Every single entry should be printed exactly.

Stored items
%%

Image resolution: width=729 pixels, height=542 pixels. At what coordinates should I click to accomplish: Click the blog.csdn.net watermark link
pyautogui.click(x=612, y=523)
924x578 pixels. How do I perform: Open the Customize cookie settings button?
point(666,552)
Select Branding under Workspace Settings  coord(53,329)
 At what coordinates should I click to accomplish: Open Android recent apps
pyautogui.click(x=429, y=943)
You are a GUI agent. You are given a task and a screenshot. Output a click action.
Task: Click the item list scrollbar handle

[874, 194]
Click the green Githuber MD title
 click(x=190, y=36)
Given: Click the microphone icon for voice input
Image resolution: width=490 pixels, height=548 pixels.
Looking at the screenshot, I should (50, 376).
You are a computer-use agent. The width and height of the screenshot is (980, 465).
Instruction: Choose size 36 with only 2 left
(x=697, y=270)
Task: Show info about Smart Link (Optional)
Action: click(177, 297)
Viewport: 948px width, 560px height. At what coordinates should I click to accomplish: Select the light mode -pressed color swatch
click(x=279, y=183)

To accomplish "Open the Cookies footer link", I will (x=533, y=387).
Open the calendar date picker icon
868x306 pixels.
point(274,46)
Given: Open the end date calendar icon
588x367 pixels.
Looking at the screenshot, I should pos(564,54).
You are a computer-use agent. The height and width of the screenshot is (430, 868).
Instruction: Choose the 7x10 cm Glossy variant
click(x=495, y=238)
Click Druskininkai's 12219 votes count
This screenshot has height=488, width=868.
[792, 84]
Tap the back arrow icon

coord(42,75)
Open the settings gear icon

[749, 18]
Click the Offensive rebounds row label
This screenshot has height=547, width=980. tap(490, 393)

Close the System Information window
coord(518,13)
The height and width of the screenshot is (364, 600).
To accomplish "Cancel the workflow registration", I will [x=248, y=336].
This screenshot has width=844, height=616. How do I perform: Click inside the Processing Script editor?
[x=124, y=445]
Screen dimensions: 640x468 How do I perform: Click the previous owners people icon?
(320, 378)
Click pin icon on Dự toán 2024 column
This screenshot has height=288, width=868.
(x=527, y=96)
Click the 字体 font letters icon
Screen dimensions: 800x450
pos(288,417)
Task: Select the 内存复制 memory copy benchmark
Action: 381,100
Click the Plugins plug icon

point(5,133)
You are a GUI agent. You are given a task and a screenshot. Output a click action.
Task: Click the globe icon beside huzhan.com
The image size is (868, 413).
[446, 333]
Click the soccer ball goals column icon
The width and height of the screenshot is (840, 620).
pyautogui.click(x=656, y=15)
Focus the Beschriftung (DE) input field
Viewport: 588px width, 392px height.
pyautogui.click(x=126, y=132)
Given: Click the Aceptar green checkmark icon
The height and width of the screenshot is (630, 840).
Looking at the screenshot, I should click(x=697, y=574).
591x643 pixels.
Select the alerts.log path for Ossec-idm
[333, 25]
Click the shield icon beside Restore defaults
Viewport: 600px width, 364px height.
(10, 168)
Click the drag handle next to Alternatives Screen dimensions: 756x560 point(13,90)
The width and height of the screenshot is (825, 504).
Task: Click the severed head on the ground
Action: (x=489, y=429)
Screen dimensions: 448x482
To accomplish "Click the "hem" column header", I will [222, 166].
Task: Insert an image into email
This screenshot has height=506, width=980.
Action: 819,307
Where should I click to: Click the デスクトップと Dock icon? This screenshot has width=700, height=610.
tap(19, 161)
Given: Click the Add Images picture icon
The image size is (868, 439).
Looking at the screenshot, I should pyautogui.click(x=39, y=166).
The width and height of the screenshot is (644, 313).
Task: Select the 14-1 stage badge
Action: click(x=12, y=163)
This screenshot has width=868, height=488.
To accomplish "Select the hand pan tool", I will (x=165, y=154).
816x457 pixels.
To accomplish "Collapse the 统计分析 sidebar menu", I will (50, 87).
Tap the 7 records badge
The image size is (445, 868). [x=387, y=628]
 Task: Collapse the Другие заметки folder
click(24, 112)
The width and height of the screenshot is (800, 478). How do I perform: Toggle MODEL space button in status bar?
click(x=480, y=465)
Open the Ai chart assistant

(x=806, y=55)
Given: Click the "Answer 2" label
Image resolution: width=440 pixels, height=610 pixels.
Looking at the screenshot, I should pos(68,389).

%%

Reply →
Image resolution: width=729 pixels, height=542 pixels. At what coordinates should I click to accomplish: Click the blog.csdn.net watermark link
pyautogui.click(x=612, y=523)
924x578 pixels. How do I perform: Open the Customize cookie settings button?
point(666,552)
Select Branding under Workspace Settings  coord(53,329)
 At what coordinates should I click to accomplish: Open Android recent apps
pyautogui.click(x=429, y=943)
You are a GUI agent. You are given a task and a screenshot. Output a click action.
Task: Click the item list scrollbar handle

[874, 194]
Click the green Githuber MD title
 click(x=190, y=36)
Given: Click the microphone icon for voice input
Image resolution: width=490 pixels, height=548 pixels.
Looking at the screenshot, I should (50, 376).
You are a computer-use agent. The width and height of the screenshot is (980, 465).
Instruction: Choose size 36 with only 2 left
(x=697, y=270)
Task: Show info about Smart Link (Optional)
Action: click(177, 297)
Viewport: 948px width, 560px height. At what coordinates should I click to accomplish: Select the light mode -pressed color swatch
click(x=279, y=183)

To accomplish "Open the Cookies footer link", I will (x=533, y=387).
Open the calendar date picker icon
868x306 pixels.
point(274,46)
Given: Open the end date calendar icon
588x367 pixels.
Looking at the screenshot, I should pos(564,54).
You are a computer-use agent. The height and width of the screenshot is (430, 868).
Instruction: Choose the 7x10 cm Glossy variant
click(x=495, y=238)
Click Druskininkai's 12219 votes count
This screenshot has height=488, width=868.
[792, 84]
Tap the back arrow icon

coord(42,75)
Open the settings gear icon

[749, 18]
Click the Offensive rebounds row label
This screenshot has height=547, width=980. tap(490, 393)

Close the System Information window
coord(518,13)
The height and width of the screenshot is (364, 600).
To accomplish "Cancel the workflow registration", I will [x=248, y=336].
This screenshot has width=844, height=616. How do I perform: Click inside the Processing Script editor?
[x=124, y=445]
Screen dimensions: 640x468 How do I perform: Click the previous owners people icon?
(320, 378)
Click pin icon on Dự toán 2024 column
This screenshot has height=288, width=868.
(x=527, y=96)
Click the 字体 font letters icon
Screen dimensions: 800x450
pos(288,417)
Task: Select the 内存复制 memory copy benchmark
Action: 381,100
Click the Plugins plug icon

point(5,133)
You are a GUI agent. You are given a task and a screenshot. Output a click action.
Task: Click the globe icon beside huzhan.com
The image size is (868, 413).
[446, 333]
Click the soccer ball goals column icon
The width and height of the screenshot is (840, 620).
pyautogui.click(x=656, y=15)
Focus the Beschriftung (DE) input field
Viewport: 588px width, 392px height.
pyautogui.click(x=126, y=132)
Given: Click the Aceptar green checkmark icon
The height and width of the screenshot is (630, 840).
Looking at the screenshot, I should click(x=697, y=574).
591x643 pixels.
Select the alerts.log path for Ossec-idm
[333, 25]
Click the shield icon beside Restore defaults
Viewport: 600px width, 364px height.
(10, 168)
Click the drag handle next to Alternatives Screen dimensions: 756x560 point(13,90)
The width and height of the screenshot is (825, 504).
Task: Click the severed head on the ground
Action: (x=489, y=429)
Screen dimensions: 448x482
To accomplish "Click the "hem" column header", I will [222, 166].
Task: Insert an image into email
This screenshot has height=506, width=980.
Action: 819,307
Where should I click to: Click the デスクトップと Dock icon? This screenshot has width=700, height=610.
tap(19, 161)
Given: Click the Add Images picture icon
The image size is (868, 439).
Looking at the screenshot, I should pyautogui.click(x=39, y=166).
The width and height of the screenshot is (644, 313).
Task: Select the 14-1 stage badge
Action: click(x=12, y=163)
This screenshot has width=868, height=488.
To accomplish "Select the hand pan tool", I will (x=165, y=154).
816x457 pixels.
To accomplish "Collapse the 统计分析 sidebar menu", I will (50, 87).
Tap the 7 records badge
The image size is (445, 868). [x=387, y=628]
 Task: Collapse the Другие заметки folder
click(24, 112)
The width and height of the screenshot is (800, 478). How do I perform: Toggle MODEL space button in status bar?
click(x=480, y=465)
Open the Ai chart assistant

(x=806, y=55)
Given: Click the "Answer 2" label
Image resolution: width=440 pixels, height=610 pixels.
Looking at the screenshot, I should pos(68,389).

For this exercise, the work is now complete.